[llvm] ae68d53 - [RISCV][VLOPT] Allow propagation even when VL isn't VLMAX (#112228)

Wed Oct 16 11:58:04 PDT 2024

Author: Michael Maitland
Date: 2024-10-16T14:58:00-04:00
New Revision: ae68d532f810e217c747b10b26aeea3bb84c3844

URL: https://github.com/llvm/llvm-project/commit/ae68d532f810e217c747b10b26aeea3bb84c3844
DIFF: https://github.com/llvm/llvm-project/commit/ae68d532f810e217c747b10b26aeea3bb84c3844.diff

LOG: [RISCV][VLOPT] Allow propagation even when VL isn't VLMAX (#112228)

The original goal of this pass was to focus on vector operations with
VLMAX. However, users often utilize only part of the result, and such
usage may come from the vectorizer.

We found that relaxing this constraint can capture more optimization
opportunities, such as non-power-of-2 code generation and vector
operation sequences with different VLs.

(Some records)

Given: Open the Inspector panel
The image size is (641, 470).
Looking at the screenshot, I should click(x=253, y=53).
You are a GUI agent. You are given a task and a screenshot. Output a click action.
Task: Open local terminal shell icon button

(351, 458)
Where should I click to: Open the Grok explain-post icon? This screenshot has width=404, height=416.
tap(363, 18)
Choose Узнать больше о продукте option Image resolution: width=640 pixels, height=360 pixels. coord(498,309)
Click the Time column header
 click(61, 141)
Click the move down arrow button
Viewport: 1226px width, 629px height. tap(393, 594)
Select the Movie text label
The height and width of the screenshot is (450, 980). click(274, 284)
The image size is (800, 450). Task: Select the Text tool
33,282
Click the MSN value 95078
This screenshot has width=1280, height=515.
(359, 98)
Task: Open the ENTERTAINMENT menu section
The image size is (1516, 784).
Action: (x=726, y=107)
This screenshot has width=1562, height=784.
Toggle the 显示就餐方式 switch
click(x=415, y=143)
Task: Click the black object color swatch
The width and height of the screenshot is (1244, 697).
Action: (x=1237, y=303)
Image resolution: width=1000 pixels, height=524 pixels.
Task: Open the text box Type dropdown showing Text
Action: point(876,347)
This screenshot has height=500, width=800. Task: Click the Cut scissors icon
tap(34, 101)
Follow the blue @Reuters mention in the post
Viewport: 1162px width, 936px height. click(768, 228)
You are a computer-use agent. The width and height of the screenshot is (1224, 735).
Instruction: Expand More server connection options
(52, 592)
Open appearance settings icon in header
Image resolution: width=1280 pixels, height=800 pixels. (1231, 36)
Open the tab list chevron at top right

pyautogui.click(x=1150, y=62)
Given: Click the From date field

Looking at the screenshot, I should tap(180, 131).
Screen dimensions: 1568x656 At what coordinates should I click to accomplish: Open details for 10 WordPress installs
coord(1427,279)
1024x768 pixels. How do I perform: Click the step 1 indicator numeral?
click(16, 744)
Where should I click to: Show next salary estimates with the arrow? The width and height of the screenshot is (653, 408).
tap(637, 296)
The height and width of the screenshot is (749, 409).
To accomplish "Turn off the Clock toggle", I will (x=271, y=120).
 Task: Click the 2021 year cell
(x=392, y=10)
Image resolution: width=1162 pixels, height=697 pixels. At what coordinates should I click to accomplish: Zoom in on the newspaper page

DIRECTIVES:
A – Do these statements agree with the commit message? For each, answer yes or no and quote the words of the text that decide it. (i) The pass was first meant to focus on vector operations with VLMAX. (ii) Michael Maitland is named as the author of the change. (iii) Relaxing the constraint was found to cut down on optimization opportunities.
B – Revise the commit message by writing out its text between "Wed Oct 16 11:58:04" and "from the vectorizer.", inclusive, with "users" changed to "developers".

RESPONSES TO THE EXERCISE:
A –
(i) Yes: "The original goal of this pass was to focus on vector operations with VLMAX."
(ii) Yes: "Author: Michael Maitland"
(iii) No: "We found that relaxing this constraint can capture more optimization opportunities"

B –
Wed Oct 16 11:58:04 PDT 2024

Author: Michael Maitland
Date: 2024-10-16T14:58:00-04:00
New Revision: ae68d532f810e217c747b10b26aeea3bb84c3844

URL: https://github.com/llvm/llvm-project/commit/ae68d532f810e217c747b10b26aeea3bb84c3844
DIFF: https://github.com/llvm/llvm-project/commit/ae68d532f810e217c747b10b26aeea3bb84c3844.diff

LOG: [RISCV][VLOPT] Allow propagation even when VL isn't VLMAX (#112228)

The original goal of this pass was to focus on vector operations with
VLMAX. However, developers often utilize only part of the result, and such
usage may come from the vectorizer.